L’artiste hip-hop Byuhar, arrêté la semaine dernière après avoir critiqué le régime militaire, a été placé en détention provisoire au poste de police de North Dagon, à Rangoun, le 29 mai, selon un membre de sa famille. Une photo du visage de Byuhar, gravement battu, publiée par des chaînes Telegram pro-junte à la suite de son arrestation, avait fait naître des rumeurs selon lesquelles il était mort au cours de son interrogatoire la semaine dernière. Les membres de la famille ont été informés de la détention provisoire dimanche. Ils ont été autorisés à voir Byuhar lundi et à lui donner des vêtements. Ils ont déclaré que le chanteur était en bonne santé, ajoutant qu’on ne savait pas encore quelles charges le régime allait retenir contre lui. Selon les chaînes pro-junte, l’artiste a été arrêté sur ordre du commandement régional de Rangoun.

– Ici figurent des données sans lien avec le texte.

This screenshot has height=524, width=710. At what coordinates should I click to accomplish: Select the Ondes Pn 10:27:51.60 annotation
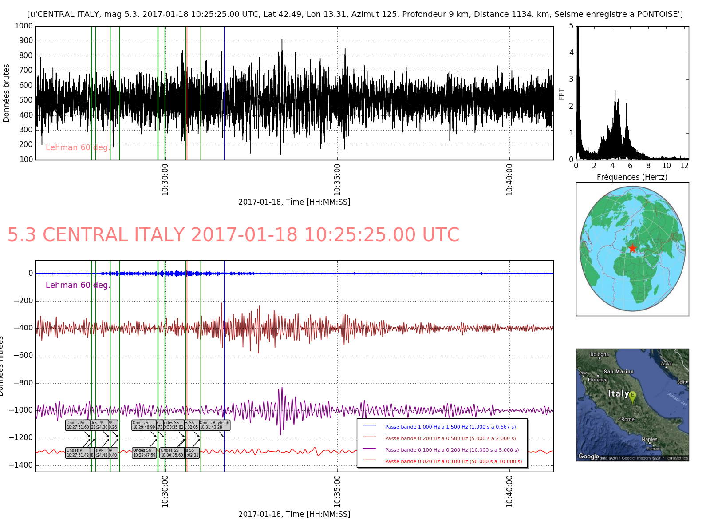78,425
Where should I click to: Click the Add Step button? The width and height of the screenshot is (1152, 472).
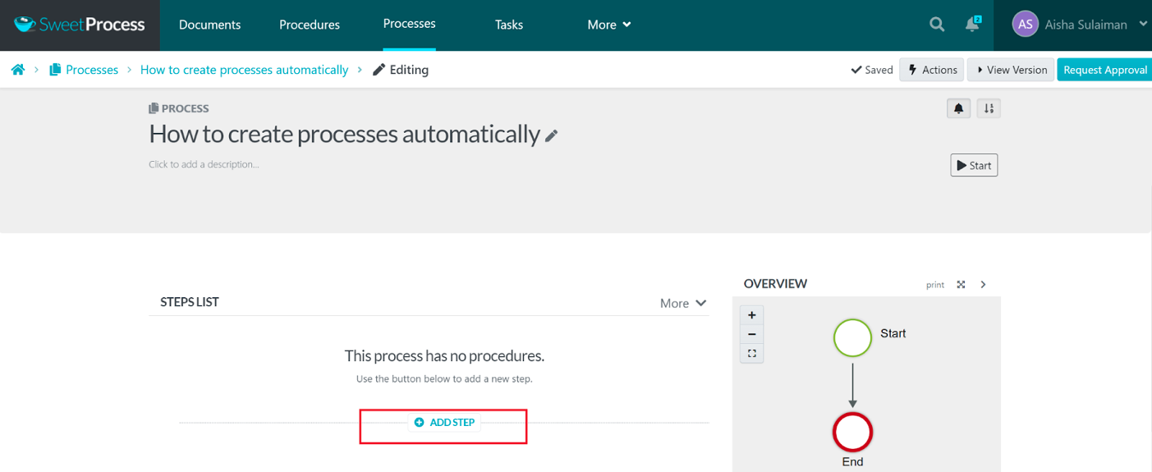pos(444,423)
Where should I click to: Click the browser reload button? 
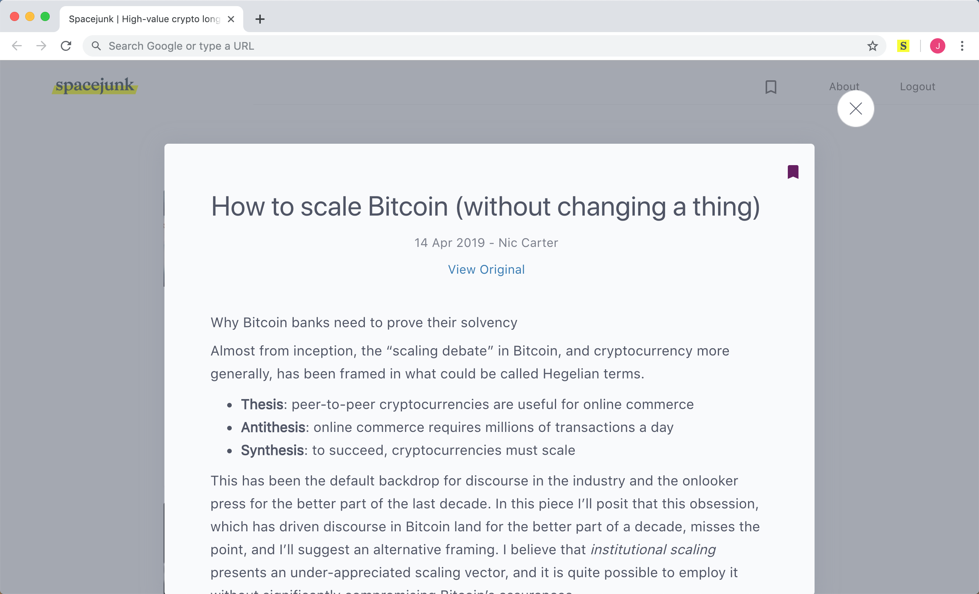(x=66, y=46)
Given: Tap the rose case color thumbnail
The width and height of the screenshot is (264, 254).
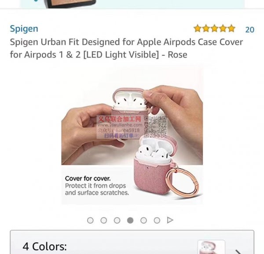Looking at the screenshot, I should pyautogui.click(x=211, y=247).
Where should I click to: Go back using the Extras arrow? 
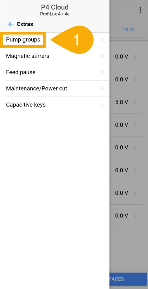click(x=11, y=24)
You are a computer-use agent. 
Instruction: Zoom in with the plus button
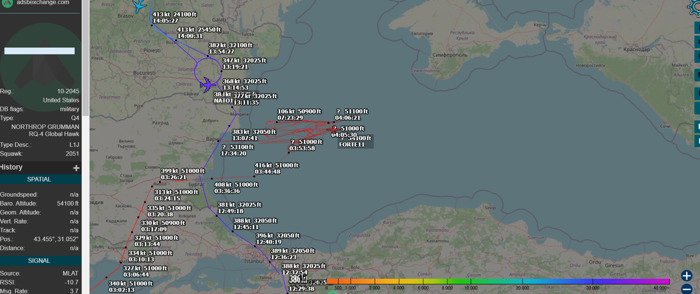[x=686, y=275]
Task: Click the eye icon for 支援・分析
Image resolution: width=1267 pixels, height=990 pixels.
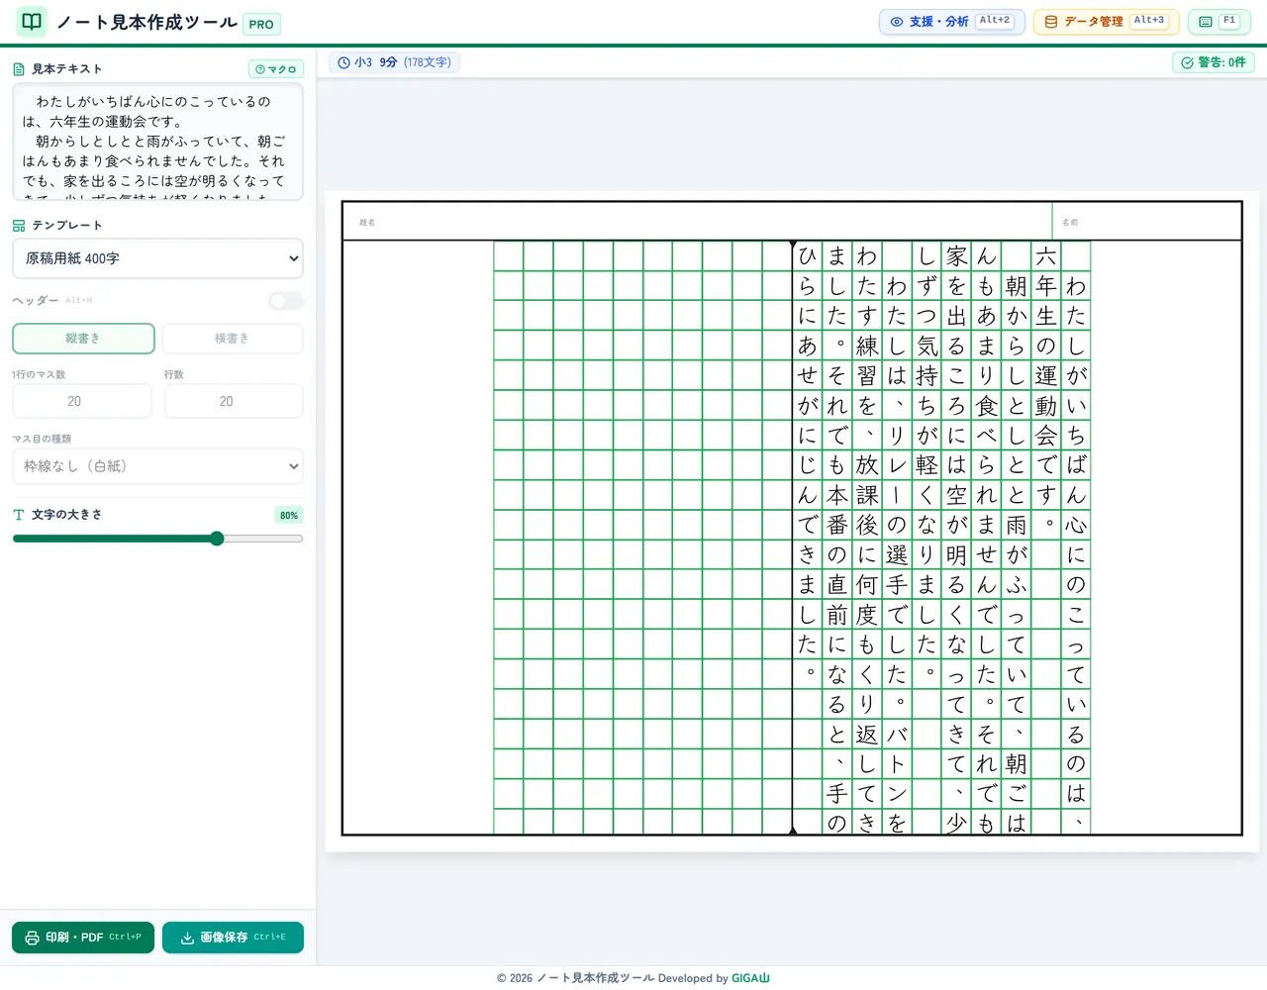Action: coord(897,22)
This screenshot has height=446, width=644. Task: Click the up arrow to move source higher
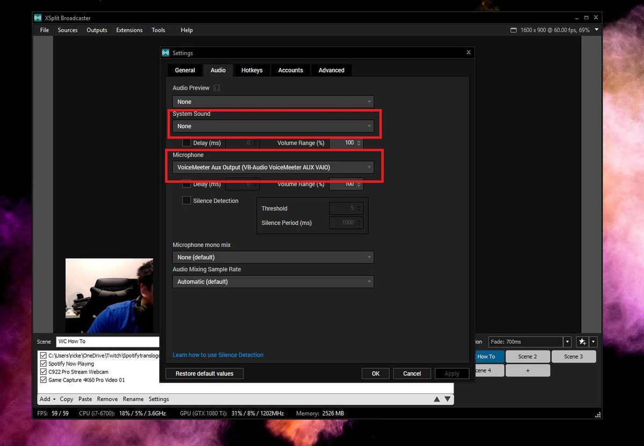click(x=437, y=399)
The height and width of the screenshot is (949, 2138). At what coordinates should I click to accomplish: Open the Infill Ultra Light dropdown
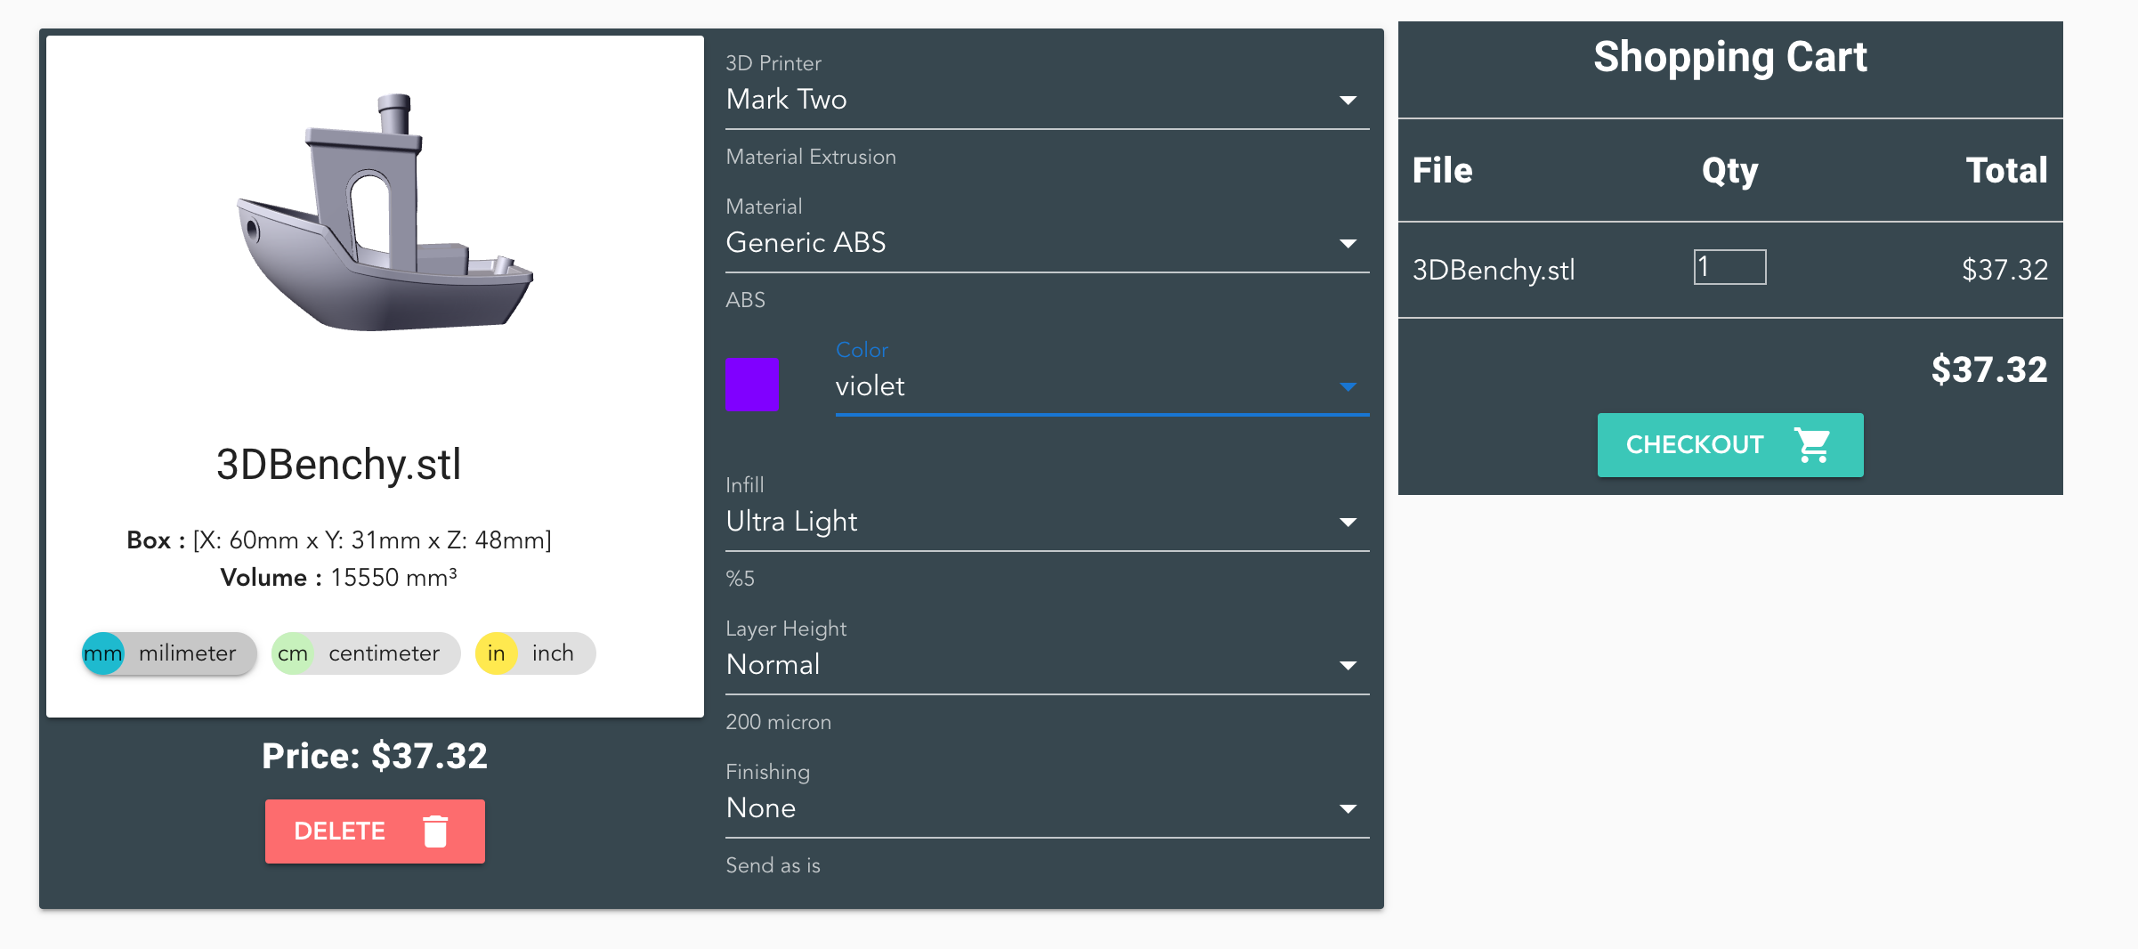(1046, 522)
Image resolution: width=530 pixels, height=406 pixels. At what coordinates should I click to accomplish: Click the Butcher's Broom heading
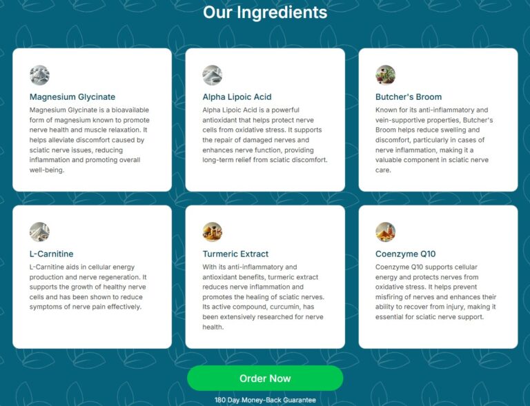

Vendredi, la junte birmane a libéré Set Aung, l’ancien vice-ministre des finances de la prison de Yamethin, dans la région centrale de Mandalay. Le vice-ministre de la Planification, des Finances et de l’Industrie sous le gouvernement déchu du Birmanie dirigé par la Ligue nationale pour la démocratie est arrivé au terme de sa peine de trois ans. Set Aung avait été arrêté peu de temps après que l’armée a organisé un coup d’État le 1er février 2021 et avait été condamné à trois ans de prison pour avoir enfreint la loi sur les secrets officiels en septembre 2022. Sa peine comprenait le temps purgé et a été légèrement réduite.